Modern Warfare 3 reveal trailer

The website had reached over 7,000 Facebook Likes in the weeks following the announcement of Modern Warfare 3 and looked confusingly similar to Activision’s official MW3 site.  And the site even added new features in the past couple weeks including a newsletter for announcements, videos, pre-order links, and a forum that was slated to launch.

But now the site ModernWarfare3.com (which is currently not owned by Activision), returns a “404” not found page on the web — a move that may have been prompted by Activision’s lawyers after witnessing the site’s growth and similar look to its own official site, which can be found at callofduty.com/mw3.

Although it’s difficult to tell whether the site is just down for something as simple as maintenance, this is the first time since Activision’s newest title was leaked that ModernWarfare3.com has been offline for a significant time period.  In this case, days not hours. 

Activision and ModernWarfare3.com

The big question is whether Activision is even trying to acquire the domain.

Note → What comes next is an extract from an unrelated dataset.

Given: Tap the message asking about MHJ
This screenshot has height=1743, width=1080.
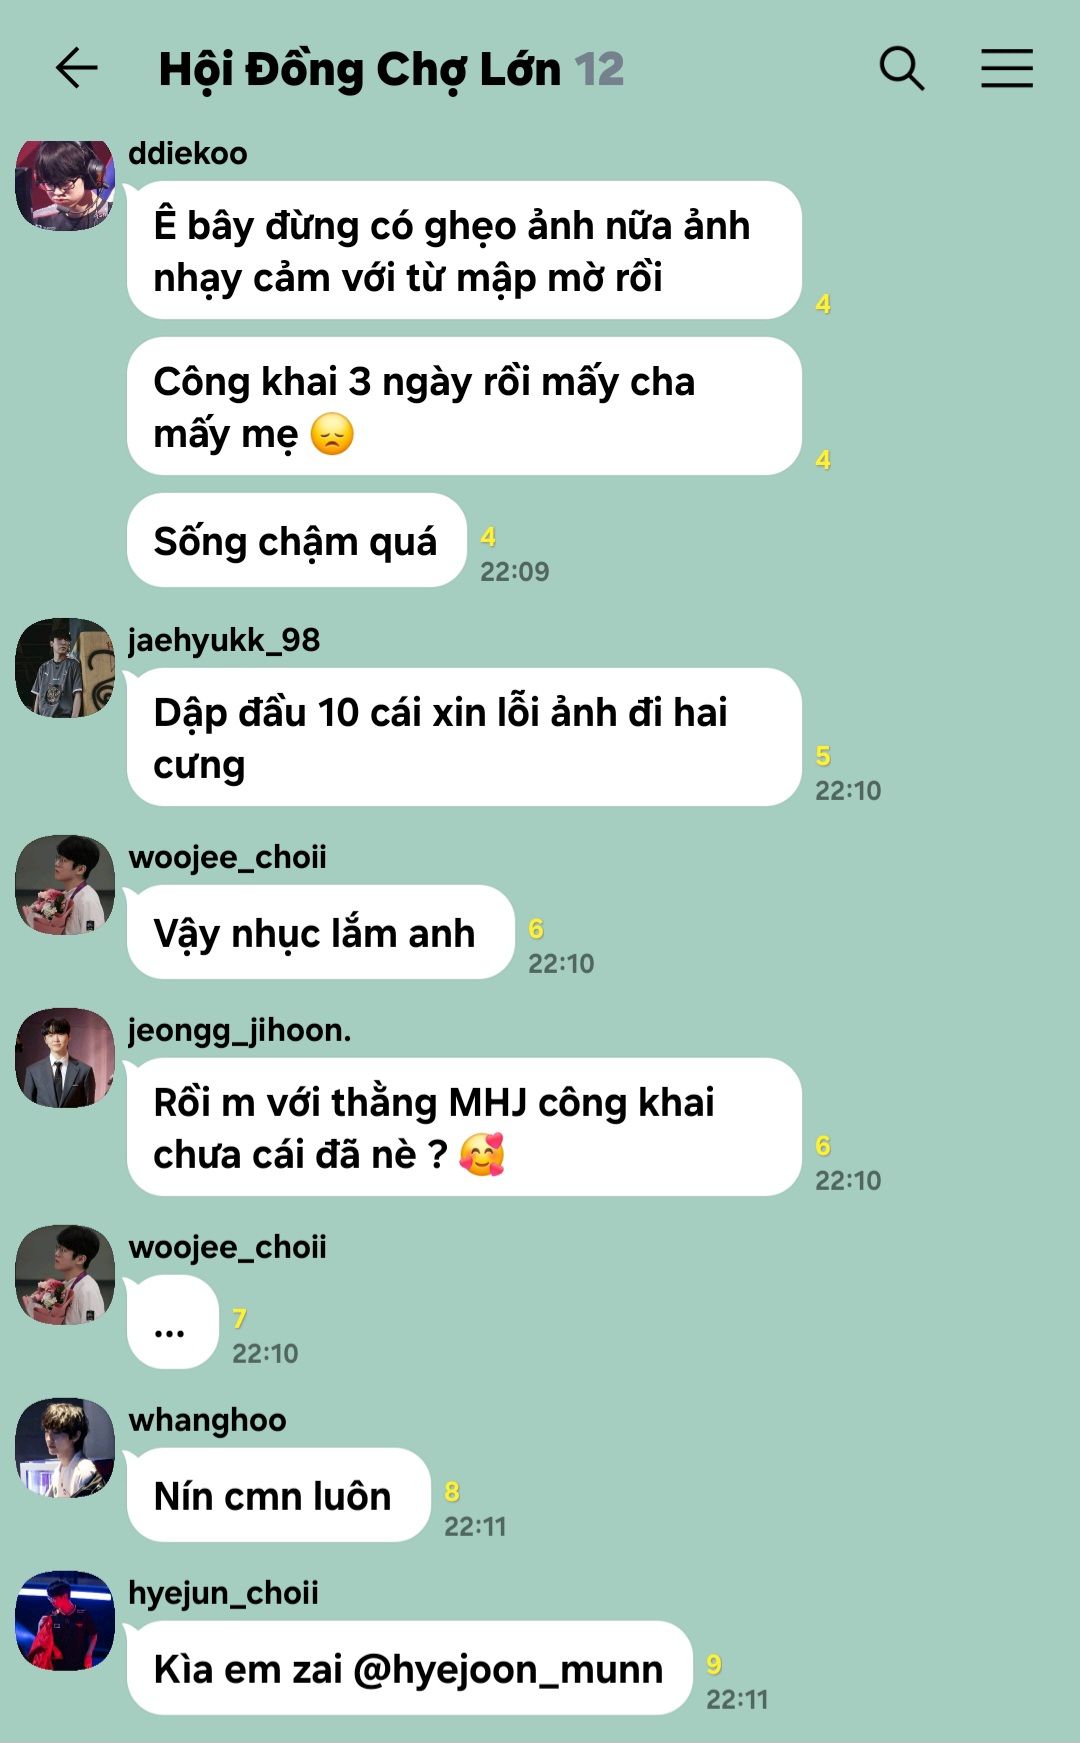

The company doesn’t have a strong trackrecord of buying domain names on the aftermarket, at least publicly.  Nor has the company ever filed and won a formal domain dispute, according to a quick query at UDRPSearch.com. 

As an example of Activision’s poor track record with domains, last year the company registered several names for possible future game titles including: callofdutyfuturewarfare.com, callofdutyfuturewarfare2.com, callofdutyfuturewarfare3.com, and a number of variations including codfuturewarefare.com, codfuturewarfare2.com, and codfuturewarfare3.com.  The company also registered secretwarfare2.com, secretwarfare3.com, spacewarfare2.com and spacewarfare3.com.  But what you might notice about the list is not what the company purchased, but more so what the company didn’t — generic domains like futurewarfare.com or spacewarfare.com.

Regardless of the company’s history with domains, this time though when it comes to a domain it doesn’t own, the company may finally be honing in.

Considering Modern Warfare 3 is set to be one of the company’s biggest launches to date in November 2011 and will coincide with the launch of its own online social network called: Call of Duty Elite, the registrant information could be changing soon, just like Halo4.com did yesterday – as reported here on Fusible and covered by Gawker Media’s Kotaku.